As near as can be made out, the idea behind all this is that as "Commander in Chief", a President can disregard law he views as interfering with his command of the armed forces, and these "signing statements" serve as notice he intends to do so in a particular instance. Of course, this not only requires assent to the previously referenced fiction we are at war, but also requires assent to the further fiction that every official and employee of the Executive is part of the armed forces of the nation.

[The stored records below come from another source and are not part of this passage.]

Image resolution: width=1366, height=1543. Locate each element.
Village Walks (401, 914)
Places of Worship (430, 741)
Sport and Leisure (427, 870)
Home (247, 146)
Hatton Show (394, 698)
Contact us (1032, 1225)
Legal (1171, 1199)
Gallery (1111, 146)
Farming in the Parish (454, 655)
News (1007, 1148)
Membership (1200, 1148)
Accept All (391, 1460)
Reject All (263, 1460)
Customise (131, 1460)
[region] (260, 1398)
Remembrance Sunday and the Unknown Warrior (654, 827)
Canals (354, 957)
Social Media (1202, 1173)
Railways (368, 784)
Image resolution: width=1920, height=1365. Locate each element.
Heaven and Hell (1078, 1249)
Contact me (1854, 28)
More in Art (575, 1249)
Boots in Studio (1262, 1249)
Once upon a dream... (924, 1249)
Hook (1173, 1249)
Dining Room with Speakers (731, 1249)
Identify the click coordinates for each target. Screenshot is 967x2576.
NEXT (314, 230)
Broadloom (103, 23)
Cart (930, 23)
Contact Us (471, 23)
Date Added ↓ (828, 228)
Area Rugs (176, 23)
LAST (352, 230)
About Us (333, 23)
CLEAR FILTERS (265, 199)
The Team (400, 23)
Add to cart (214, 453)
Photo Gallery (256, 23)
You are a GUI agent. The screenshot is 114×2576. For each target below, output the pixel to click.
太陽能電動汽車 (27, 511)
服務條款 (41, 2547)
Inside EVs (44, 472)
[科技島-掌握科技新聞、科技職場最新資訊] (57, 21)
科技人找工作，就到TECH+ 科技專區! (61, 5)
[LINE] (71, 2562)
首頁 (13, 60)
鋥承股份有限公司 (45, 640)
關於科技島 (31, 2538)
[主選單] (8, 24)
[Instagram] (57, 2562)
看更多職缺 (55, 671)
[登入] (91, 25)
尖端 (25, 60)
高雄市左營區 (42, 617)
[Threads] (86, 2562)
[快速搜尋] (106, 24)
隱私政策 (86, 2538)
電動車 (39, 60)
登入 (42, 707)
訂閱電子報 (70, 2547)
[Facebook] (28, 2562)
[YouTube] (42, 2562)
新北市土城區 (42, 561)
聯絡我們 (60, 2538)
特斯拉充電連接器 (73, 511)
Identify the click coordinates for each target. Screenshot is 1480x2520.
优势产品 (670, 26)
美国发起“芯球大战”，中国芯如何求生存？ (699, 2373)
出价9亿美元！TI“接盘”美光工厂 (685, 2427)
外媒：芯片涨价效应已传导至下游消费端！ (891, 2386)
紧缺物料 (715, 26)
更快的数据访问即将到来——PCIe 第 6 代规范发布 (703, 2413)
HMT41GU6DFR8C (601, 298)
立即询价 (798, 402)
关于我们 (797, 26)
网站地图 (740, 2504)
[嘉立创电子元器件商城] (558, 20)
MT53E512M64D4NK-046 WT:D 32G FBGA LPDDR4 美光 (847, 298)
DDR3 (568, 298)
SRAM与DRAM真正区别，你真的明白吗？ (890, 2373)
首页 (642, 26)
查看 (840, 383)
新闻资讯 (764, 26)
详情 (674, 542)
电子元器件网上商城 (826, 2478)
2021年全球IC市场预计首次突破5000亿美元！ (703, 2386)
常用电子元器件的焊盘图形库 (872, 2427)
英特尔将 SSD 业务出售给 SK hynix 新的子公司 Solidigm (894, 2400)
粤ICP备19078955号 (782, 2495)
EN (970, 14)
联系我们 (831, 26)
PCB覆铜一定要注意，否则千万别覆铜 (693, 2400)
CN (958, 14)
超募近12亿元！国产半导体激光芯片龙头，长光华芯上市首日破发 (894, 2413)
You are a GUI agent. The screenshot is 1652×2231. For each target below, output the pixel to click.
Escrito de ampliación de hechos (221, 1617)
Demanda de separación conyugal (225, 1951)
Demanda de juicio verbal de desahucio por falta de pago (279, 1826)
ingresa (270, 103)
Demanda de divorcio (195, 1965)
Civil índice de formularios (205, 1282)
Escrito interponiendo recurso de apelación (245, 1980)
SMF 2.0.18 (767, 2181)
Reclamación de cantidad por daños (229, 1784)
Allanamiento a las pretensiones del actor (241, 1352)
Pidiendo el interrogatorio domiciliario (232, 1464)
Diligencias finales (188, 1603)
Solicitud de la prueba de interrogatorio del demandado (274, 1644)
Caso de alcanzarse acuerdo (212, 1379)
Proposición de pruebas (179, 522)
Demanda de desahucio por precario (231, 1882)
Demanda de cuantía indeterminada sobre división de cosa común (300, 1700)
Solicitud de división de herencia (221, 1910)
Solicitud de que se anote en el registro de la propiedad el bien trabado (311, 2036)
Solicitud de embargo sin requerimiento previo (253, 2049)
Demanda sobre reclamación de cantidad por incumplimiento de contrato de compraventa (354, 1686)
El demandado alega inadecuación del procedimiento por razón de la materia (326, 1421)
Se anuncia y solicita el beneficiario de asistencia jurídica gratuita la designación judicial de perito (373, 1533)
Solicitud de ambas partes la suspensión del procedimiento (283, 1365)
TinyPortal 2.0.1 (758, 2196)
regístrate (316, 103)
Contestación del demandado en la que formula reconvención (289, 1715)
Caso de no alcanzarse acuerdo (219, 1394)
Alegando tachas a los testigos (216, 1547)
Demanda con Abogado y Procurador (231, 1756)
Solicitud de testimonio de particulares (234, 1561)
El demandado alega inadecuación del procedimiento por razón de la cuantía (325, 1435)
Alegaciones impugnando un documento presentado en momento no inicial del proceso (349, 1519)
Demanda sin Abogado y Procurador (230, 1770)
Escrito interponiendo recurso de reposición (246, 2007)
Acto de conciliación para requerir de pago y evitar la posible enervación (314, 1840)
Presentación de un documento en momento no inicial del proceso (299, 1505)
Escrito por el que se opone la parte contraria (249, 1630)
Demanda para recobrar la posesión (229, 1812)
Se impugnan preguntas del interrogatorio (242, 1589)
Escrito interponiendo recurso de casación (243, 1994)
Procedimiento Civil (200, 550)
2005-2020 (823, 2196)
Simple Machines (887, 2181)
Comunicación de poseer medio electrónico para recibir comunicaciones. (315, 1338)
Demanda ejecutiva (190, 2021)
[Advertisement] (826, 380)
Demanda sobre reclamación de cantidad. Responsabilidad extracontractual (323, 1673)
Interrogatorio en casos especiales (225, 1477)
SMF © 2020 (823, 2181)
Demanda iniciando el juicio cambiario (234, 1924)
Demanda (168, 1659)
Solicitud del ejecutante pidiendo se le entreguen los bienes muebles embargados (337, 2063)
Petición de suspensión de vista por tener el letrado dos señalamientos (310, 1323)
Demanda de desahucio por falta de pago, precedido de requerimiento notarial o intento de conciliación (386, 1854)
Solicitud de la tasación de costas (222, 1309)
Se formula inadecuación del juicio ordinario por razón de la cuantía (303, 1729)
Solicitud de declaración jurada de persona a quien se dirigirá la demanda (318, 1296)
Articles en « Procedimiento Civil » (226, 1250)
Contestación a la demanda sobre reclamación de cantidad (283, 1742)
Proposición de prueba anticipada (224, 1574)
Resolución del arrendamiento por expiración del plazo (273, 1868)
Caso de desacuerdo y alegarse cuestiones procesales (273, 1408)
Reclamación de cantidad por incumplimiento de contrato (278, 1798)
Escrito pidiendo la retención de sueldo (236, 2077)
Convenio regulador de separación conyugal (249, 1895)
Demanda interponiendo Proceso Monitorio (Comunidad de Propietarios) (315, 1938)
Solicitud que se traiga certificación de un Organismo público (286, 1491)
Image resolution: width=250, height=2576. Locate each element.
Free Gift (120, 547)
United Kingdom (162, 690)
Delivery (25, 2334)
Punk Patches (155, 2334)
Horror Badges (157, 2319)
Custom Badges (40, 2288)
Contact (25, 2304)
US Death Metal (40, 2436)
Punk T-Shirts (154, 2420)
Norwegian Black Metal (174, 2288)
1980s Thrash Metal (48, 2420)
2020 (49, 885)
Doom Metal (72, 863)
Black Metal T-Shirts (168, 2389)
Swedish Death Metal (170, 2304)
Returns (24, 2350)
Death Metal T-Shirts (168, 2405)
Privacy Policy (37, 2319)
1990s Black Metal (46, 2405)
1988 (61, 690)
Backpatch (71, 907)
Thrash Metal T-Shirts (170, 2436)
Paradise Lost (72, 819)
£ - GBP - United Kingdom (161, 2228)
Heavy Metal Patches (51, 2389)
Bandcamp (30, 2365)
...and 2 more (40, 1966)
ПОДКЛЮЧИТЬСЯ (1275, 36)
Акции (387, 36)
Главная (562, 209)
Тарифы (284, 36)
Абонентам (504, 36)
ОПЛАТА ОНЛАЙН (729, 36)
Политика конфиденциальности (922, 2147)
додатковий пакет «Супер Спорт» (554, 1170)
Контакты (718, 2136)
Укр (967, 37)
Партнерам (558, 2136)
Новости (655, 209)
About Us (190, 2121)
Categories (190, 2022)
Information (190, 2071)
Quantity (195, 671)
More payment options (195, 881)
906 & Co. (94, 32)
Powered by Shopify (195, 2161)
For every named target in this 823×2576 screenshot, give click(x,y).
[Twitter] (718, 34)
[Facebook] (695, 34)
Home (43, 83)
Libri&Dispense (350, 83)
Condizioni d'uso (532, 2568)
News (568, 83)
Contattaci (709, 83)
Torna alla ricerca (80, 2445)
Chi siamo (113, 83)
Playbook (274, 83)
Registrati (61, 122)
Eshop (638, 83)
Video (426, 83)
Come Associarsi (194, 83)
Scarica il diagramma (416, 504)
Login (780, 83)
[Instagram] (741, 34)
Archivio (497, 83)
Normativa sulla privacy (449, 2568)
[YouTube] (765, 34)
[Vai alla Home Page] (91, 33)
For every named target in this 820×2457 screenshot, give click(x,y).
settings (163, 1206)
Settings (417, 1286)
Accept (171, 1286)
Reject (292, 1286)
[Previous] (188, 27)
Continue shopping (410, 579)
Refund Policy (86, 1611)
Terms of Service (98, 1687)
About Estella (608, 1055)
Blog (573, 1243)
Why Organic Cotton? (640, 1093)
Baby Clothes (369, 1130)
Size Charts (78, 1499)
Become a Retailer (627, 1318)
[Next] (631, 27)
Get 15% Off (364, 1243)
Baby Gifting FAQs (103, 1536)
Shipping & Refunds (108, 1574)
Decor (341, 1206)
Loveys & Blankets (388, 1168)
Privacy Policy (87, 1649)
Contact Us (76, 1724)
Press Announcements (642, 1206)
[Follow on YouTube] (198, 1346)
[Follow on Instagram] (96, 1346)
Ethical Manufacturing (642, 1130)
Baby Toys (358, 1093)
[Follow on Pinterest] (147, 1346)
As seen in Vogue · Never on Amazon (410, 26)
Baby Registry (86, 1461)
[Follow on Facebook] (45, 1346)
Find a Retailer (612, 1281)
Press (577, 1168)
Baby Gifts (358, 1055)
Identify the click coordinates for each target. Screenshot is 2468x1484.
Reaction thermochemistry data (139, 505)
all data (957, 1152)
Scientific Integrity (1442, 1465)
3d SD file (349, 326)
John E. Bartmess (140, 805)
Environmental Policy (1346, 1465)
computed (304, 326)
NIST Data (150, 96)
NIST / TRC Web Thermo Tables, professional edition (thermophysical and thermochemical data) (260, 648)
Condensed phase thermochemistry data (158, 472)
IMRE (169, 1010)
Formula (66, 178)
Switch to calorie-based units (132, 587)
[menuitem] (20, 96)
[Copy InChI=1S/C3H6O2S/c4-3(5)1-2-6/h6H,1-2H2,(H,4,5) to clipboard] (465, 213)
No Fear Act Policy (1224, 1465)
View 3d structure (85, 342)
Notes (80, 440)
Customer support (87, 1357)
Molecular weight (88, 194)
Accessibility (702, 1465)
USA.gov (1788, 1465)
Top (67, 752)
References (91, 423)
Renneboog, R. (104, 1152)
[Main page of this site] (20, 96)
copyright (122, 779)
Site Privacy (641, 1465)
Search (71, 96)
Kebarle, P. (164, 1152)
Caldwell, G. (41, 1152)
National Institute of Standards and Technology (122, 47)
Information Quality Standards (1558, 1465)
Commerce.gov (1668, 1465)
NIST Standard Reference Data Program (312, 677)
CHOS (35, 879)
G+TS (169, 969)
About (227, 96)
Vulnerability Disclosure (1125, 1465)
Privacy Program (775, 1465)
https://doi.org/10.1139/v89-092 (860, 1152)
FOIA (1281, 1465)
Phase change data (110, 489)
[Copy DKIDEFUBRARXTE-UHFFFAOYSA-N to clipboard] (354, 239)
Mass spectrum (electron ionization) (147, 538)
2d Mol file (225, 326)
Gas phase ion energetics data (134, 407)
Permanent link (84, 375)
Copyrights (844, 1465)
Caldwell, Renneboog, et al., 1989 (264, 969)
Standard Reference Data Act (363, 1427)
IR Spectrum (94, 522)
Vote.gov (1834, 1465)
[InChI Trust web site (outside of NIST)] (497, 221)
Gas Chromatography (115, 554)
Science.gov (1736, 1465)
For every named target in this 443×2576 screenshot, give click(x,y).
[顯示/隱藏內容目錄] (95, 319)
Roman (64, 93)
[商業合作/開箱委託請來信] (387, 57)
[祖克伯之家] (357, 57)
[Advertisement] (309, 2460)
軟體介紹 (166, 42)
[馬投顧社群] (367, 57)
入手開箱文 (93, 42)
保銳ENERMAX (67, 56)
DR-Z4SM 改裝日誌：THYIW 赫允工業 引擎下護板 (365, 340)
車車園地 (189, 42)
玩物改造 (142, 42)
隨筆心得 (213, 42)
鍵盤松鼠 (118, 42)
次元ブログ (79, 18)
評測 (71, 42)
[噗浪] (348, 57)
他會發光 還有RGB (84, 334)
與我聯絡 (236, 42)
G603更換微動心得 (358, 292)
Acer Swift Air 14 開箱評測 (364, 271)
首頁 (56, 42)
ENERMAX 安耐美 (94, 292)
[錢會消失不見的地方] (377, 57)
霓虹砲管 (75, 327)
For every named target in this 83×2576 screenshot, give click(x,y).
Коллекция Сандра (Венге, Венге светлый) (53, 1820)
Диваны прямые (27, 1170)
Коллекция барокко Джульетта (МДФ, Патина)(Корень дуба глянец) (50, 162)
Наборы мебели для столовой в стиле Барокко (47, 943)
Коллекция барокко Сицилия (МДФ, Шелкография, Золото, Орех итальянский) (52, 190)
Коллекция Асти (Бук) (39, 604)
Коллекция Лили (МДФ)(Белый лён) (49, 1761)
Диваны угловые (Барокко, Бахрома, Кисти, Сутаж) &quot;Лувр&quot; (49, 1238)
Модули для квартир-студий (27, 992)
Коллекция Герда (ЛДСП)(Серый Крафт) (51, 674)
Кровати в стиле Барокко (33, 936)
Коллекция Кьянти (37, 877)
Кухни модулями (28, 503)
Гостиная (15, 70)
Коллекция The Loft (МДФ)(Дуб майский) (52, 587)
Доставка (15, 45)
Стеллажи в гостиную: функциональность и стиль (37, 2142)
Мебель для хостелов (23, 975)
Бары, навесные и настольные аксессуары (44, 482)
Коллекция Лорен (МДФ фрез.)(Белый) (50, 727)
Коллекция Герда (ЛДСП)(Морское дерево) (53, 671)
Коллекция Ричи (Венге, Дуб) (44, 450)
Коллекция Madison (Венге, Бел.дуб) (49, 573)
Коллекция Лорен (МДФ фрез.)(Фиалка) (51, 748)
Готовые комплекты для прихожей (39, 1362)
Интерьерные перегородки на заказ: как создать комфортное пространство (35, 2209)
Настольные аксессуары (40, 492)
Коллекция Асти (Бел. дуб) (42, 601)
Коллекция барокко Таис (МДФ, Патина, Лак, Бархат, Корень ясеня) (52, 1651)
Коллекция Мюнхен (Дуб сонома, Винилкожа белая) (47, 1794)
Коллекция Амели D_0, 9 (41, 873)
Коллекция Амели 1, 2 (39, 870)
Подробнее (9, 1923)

The founders of our nation, who wrote the Constitution, certainly envisioned or intended no such thing. Endowing the Presidency with the title of Commander in Chief was meant merely to ensure the armed forces remained unbreakably under the control of the civilian government. It would never have crossed the minds of any of those men met at Philadelphia that they were endowing the Chief Executive with the power claimed today. And let us be quite clear what that proclaimed power is: it is the claim that as chief of the military arm, the Executive has the right to set aside all other branches of the government, or, in other words, it is the claim that the office of Executive contains the power to wield the armed forces of the nation against the Congress and the Judiciary, and also against the governments of the several sovereign States, and set them aside in what can only be phrased with clarity as a military coup.

The words Hatch has uttered here mean, in fact, that he as a Senator has acquiesced to the transformation of the Presidency to a Monarchy, and accepts a future of dictatorship for the United States of America. That is not the act of a patriotic citizen; it is rather the act of a cowardly traitor.

"Treason doth never prosper, what's the Reason? Why, when it prosper, Sir, none dare call it Treason!"